The purpose of this pilot study was to investigate the effects of the Keys treatment protocol in use, motor function of the affected UE and disability following stroke.
10 adults with chronic stroke (>6 months) with minimum movement on the shoulder, elbow, wrist, and fingers on the affected upper extremity (UE) were included. Participants received the Keys intervention protocol over an 8-week period, including all elements of the traditional CIMT except for the following modifications: 1) 22 session of 1.5 hours, distributed as follows: 4 days/week for the first 4 weeks, 2 days/week for weeks 5 and 6, and 1 day/week for weeks 7 and 8; 2) restraint mitt on the less-affected UE for 8 weeks; 3) modified transfer package to accommodate the longer intervention period.
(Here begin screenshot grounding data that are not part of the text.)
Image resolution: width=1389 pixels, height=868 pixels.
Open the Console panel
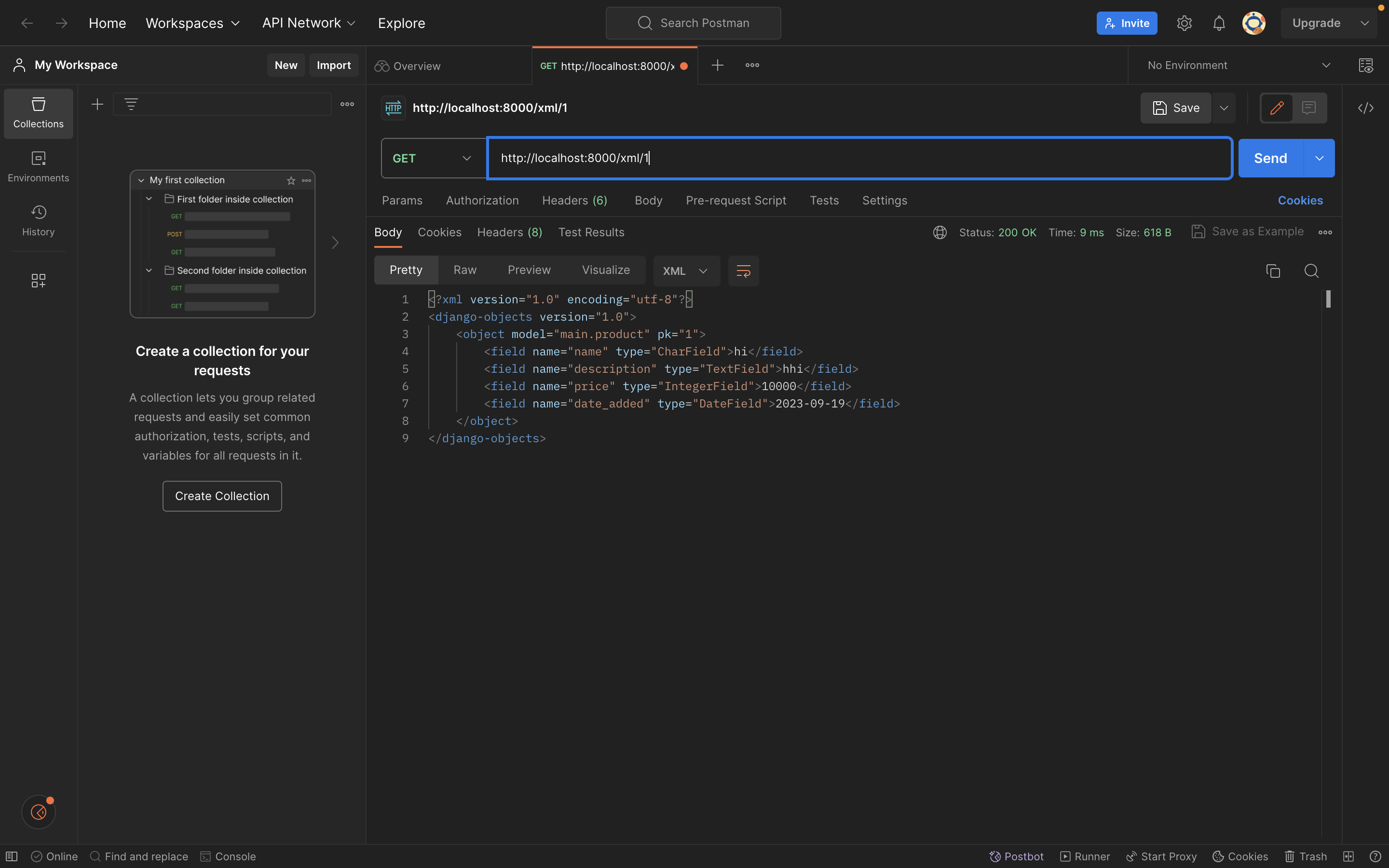point(228,856)
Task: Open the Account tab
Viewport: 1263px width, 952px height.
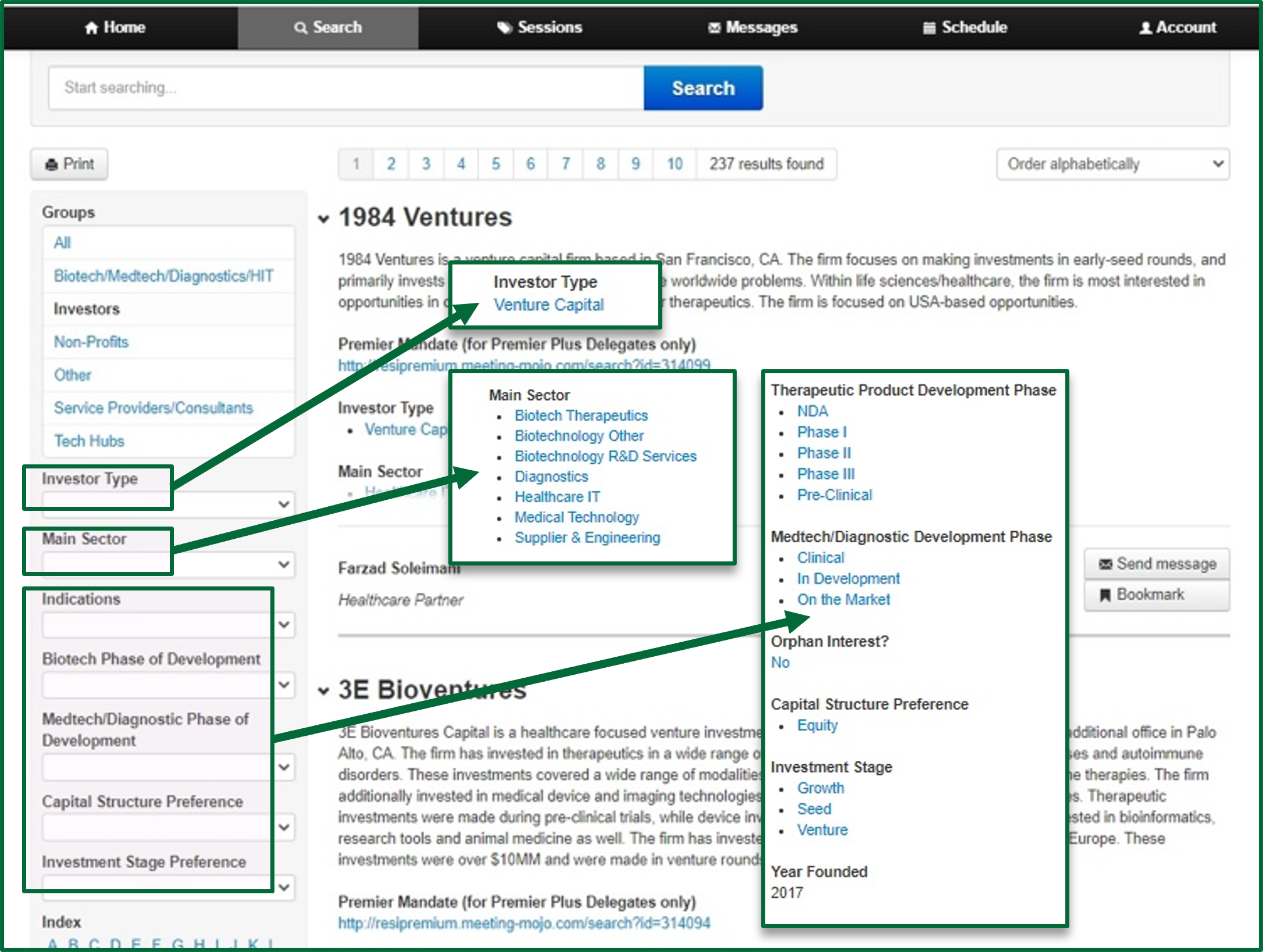Action: pos(1178,27)
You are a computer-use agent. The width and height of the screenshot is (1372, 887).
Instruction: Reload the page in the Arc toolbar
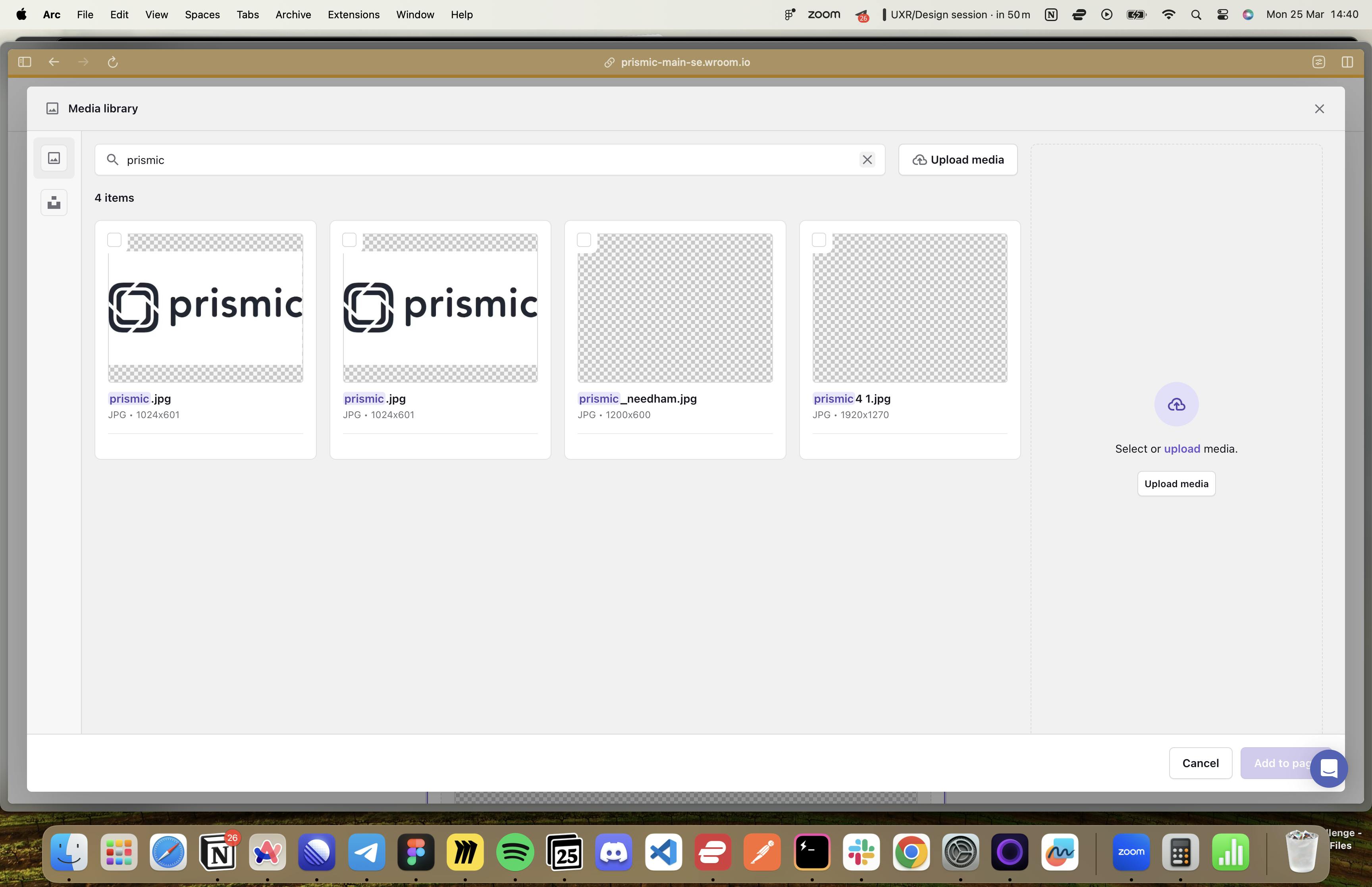coord(113,62)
Outcome Measures included the Motor Activity Log, Wolf Motor Function Test, Stroke Impact Scale, Zung Depression Scale, and the Canadian Occupational Performance Measure. Outcomes were administered pre- (T1), during (4 weeks into the intervention, T2), and post-treatment (after 8 weeks of the intervention, T3).
On average, participants improved in all outcomes when comparing the scores obtained at T1, T2 and T3. The largest difference was observed at the T2 when compared to the T1
The pilot study findings suggest that the KEYS protocol improves use of the affected UE, motor function, occupational performance, mood, and quality of life. The largest difference on these scores was observed in the middle of the intervention, except for ADL performance, mobility, and social participation domains on the SIS.
The Keys protocol for CIMT could enhance therapists’ acceptability of and payment for CIMT and improve the feasibility of delivering the evidence based intervention. This pilot study suggests that this could be done effectively.